Down to the last line, set down the material below exactly, excluding pictures.
------------------------------------------------------------
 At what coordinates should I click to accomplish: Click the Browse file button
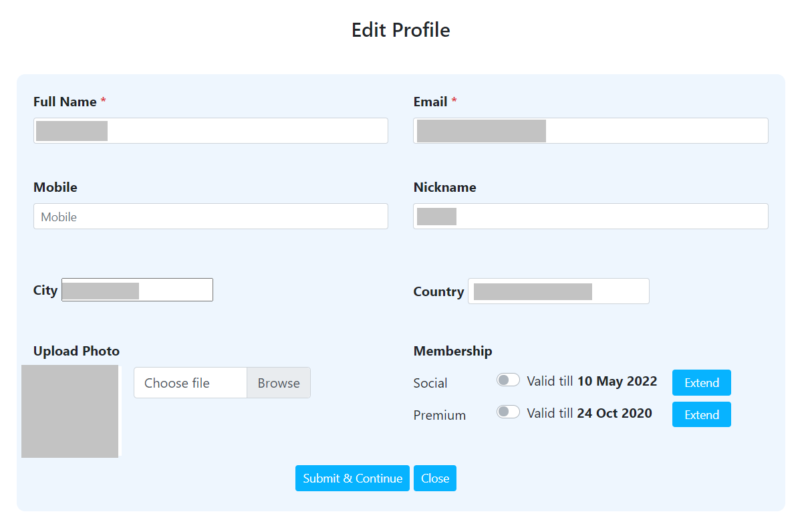tap(279, 383)
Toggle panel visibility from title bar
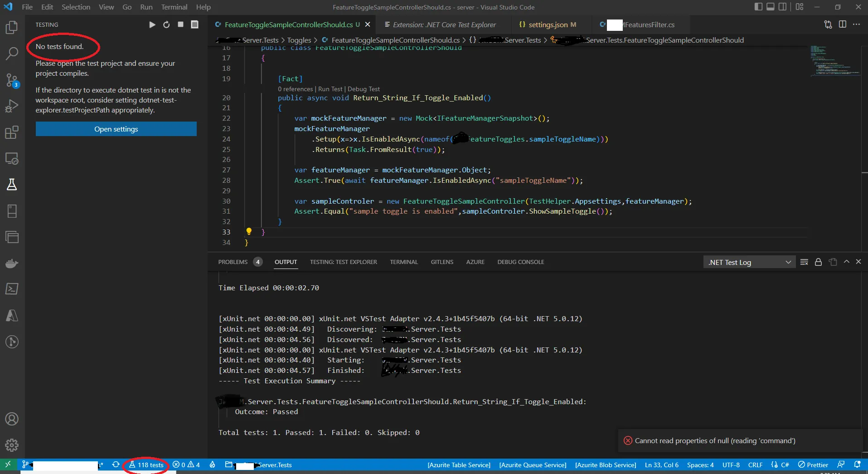The width and height of the screenshot is (868, 474). tap(771, 7)
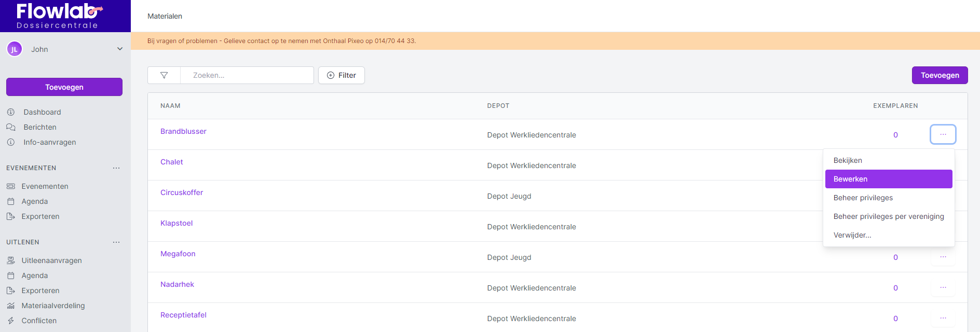980x332 pixels.
Task: Click the funnel filter icon beside search
Action: click(x=164, y=75)
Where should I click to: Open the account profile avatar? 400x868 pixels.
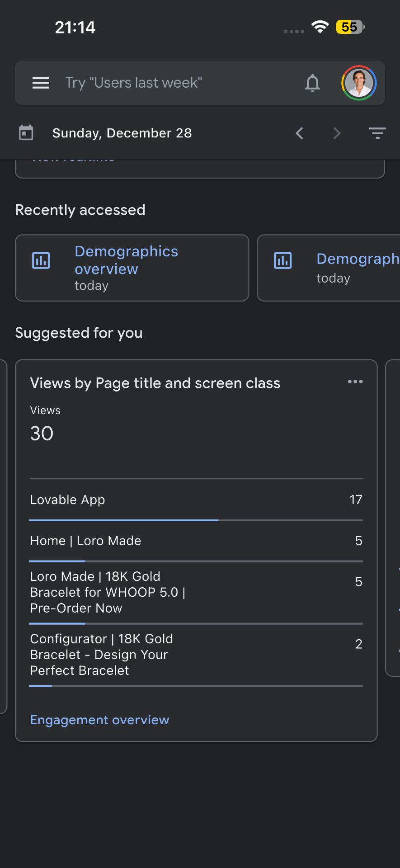359,83
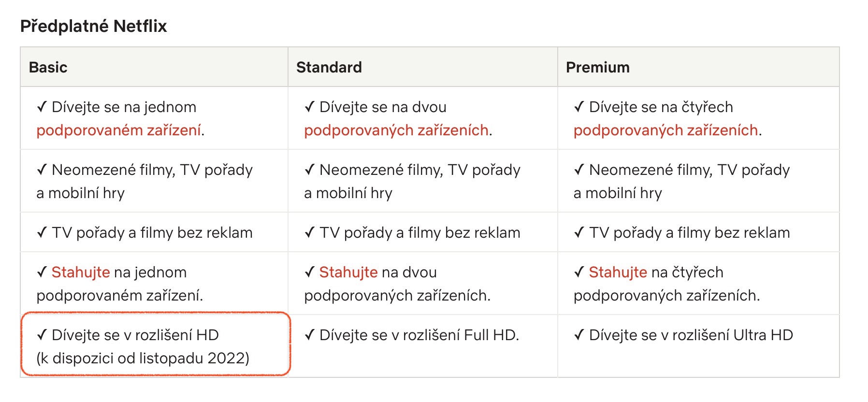Click the Standard column header
This screenshot has height=402, width=868.
point(329,67)
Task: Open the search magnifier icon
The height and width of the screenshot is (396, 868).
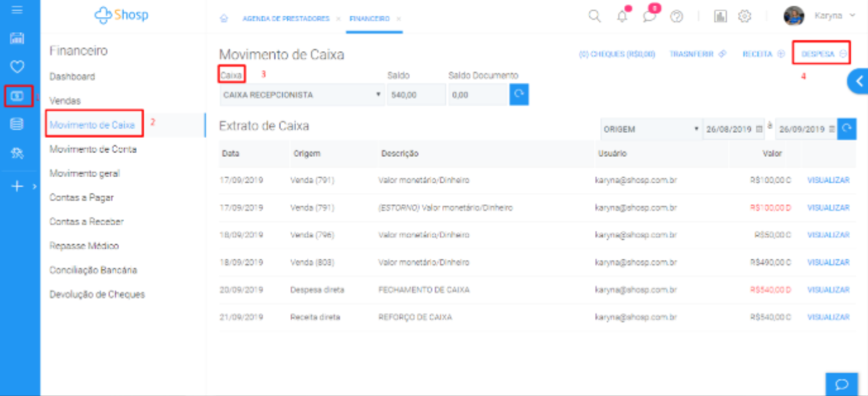Action: pyautogui.click(x=594, y=16)
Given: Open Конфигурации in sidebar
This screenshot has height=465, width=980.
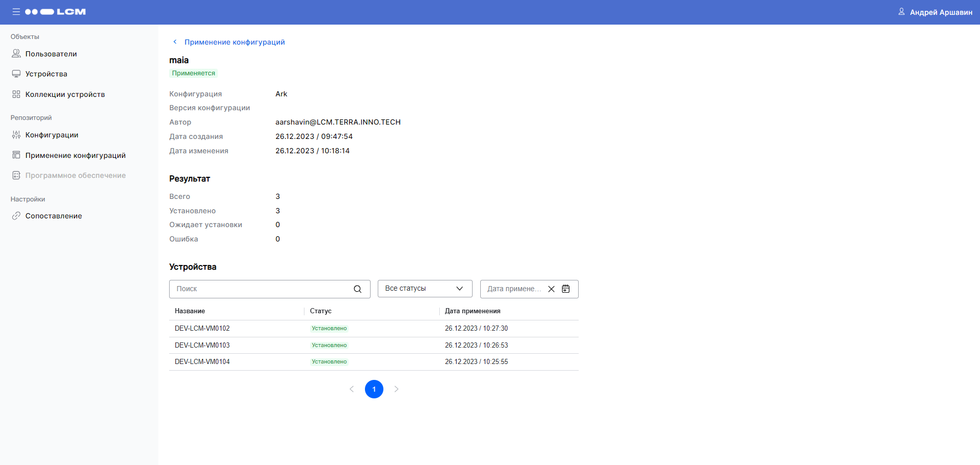Looking at the screenshot, I should pos(52,135).
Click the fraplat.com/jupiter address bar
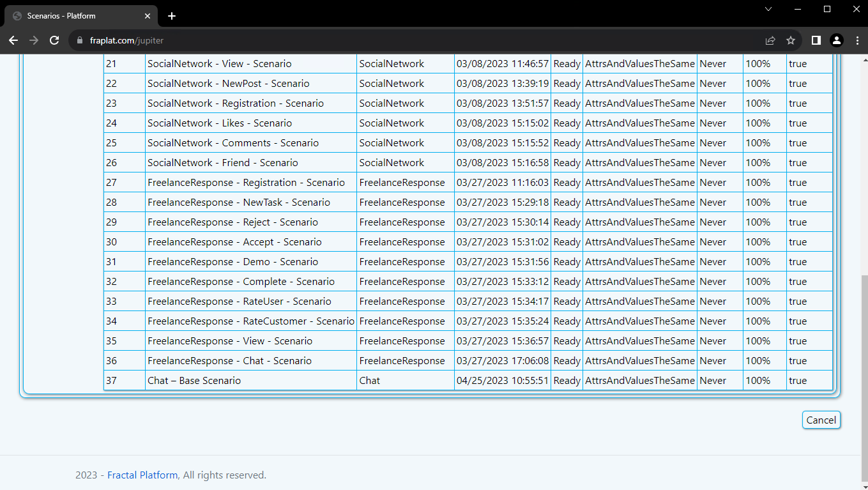The image size is (868, 490). (383, 40)
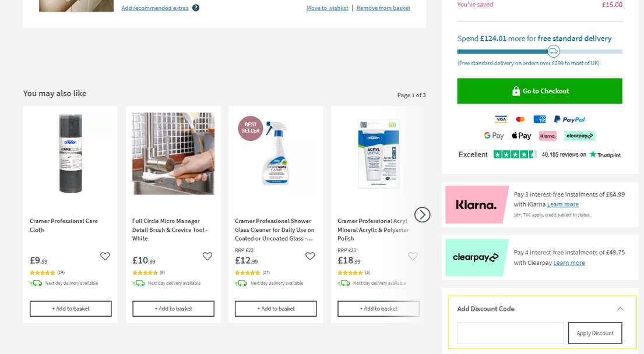The image size is (644, 354).
Task: Click the PayPal payment logo
Action: (569, 119)
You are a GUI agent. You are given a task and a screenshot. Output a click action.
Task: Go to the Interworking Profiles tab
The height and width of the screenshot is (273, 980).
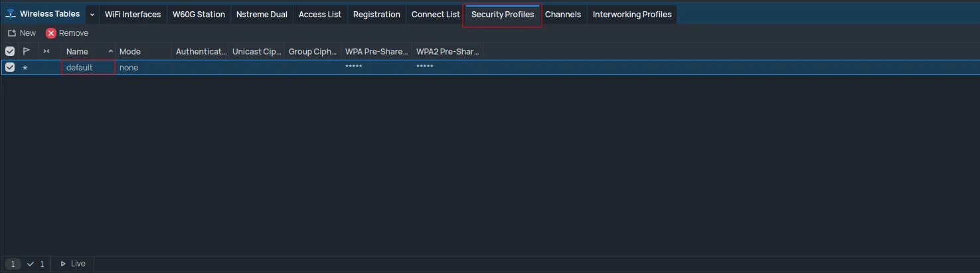631,14
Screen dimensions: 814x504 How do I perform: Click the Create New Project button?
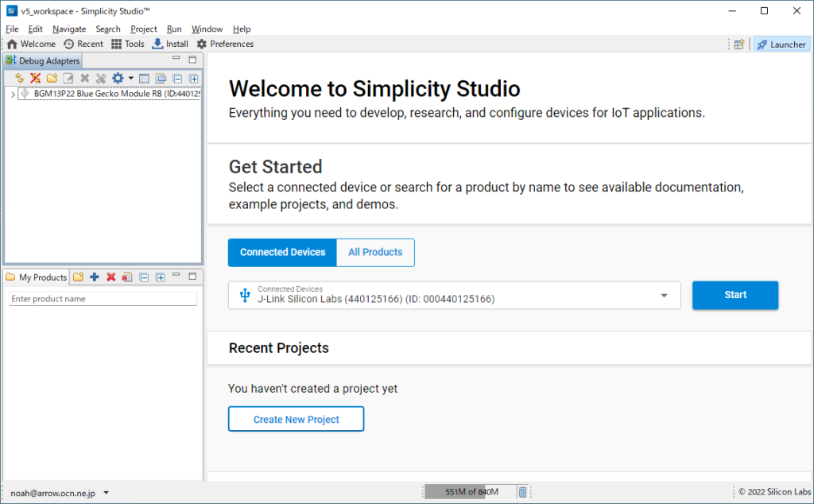296,419
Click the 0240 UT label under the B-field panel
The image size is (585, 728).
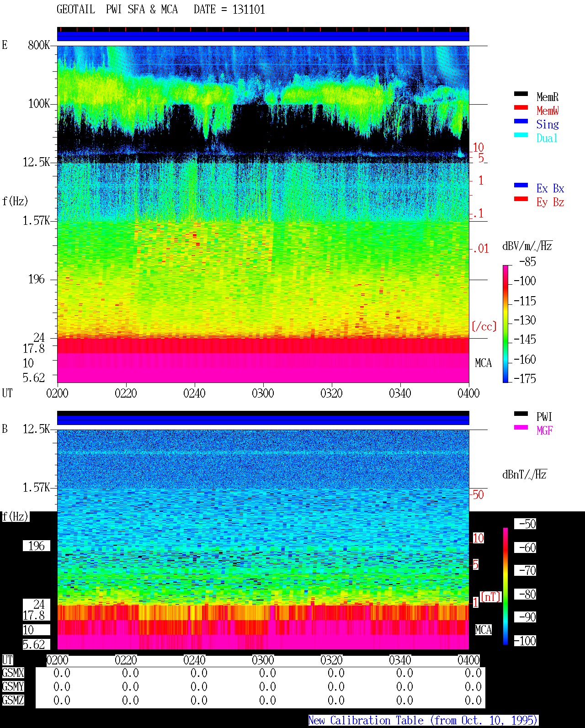point(194,660)
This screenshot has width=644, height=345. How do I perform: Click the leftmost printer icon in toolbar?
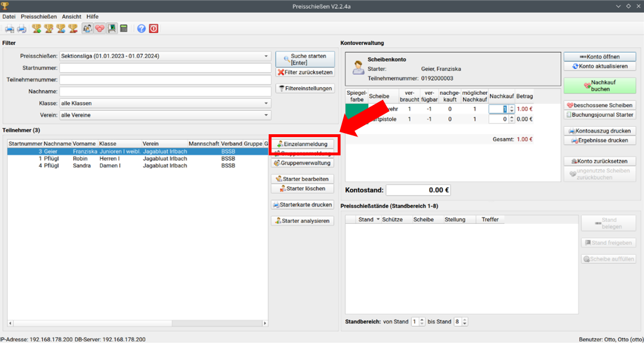(x=10, y=29)
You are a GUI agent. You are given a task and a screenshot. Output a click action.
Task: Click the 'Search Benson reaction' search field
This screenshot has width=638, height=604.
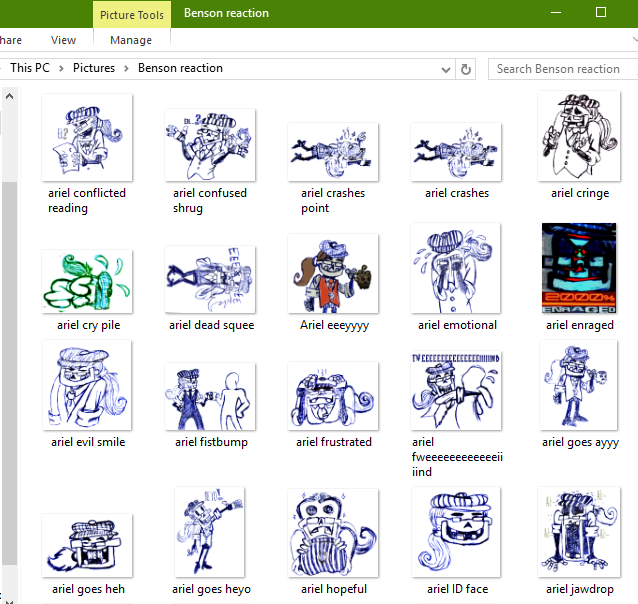[562, 69]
------------------------------------------------------------
-- Output for this task --
 At what coordinates should I click to accomplish: Click the Browse file button
tap(279, 383)
Toggle panel visibility from title bar
The width and height of the screenshot is (868, 474). tap(771, 7)
980x332 pixels.
Task: Click the funnel filter icon beside search
Action: click(x=164, y=75)
Where should I click to: Open the account profile avatar? 400x868 pixels.
359,83
Click the Standard column header
This screenshot has height=402, width=868.
point(329,67)
Task: Open the search magnifier icon
The height and width of the screenshot is (396, 868).
Action: pyautogui.click(x=594, y=16)
Given: Open Конфигурации in sidebar
This screenshot has height=465, width=980.
Looking at the screenshot, I should pos(52,135).
Click the fraplat.com/jupiter address bar
The image size is (868, 490). (383, 40)
The image size is (644, 354).
Task: Click the PayPal payment logo
Action: (569, 119)
You are a GUI agent. You are given a task and a screenshot. Output a click action.
Task: Go to the Interworking Profiles tab
The height and width of the screenshot is (273, 980).
631,14
Screen dimensions: 814x504 How do I perform: Click the Create New Project button?
296,419
Click the 0240 UT label under the B-field panel
The image size is (585, 728).
point(194,660)
This screenshot has width=644, height=345. How do I perform: Click the leftmost printer icon in toolbar?
(x=10, y=29)
You are a GUI agent. You are given a task and a screenshot. Output a click action.
Task: Click the 'Search Benson reaction' search field
This screenshot has width=638, height=604.
[562, 69]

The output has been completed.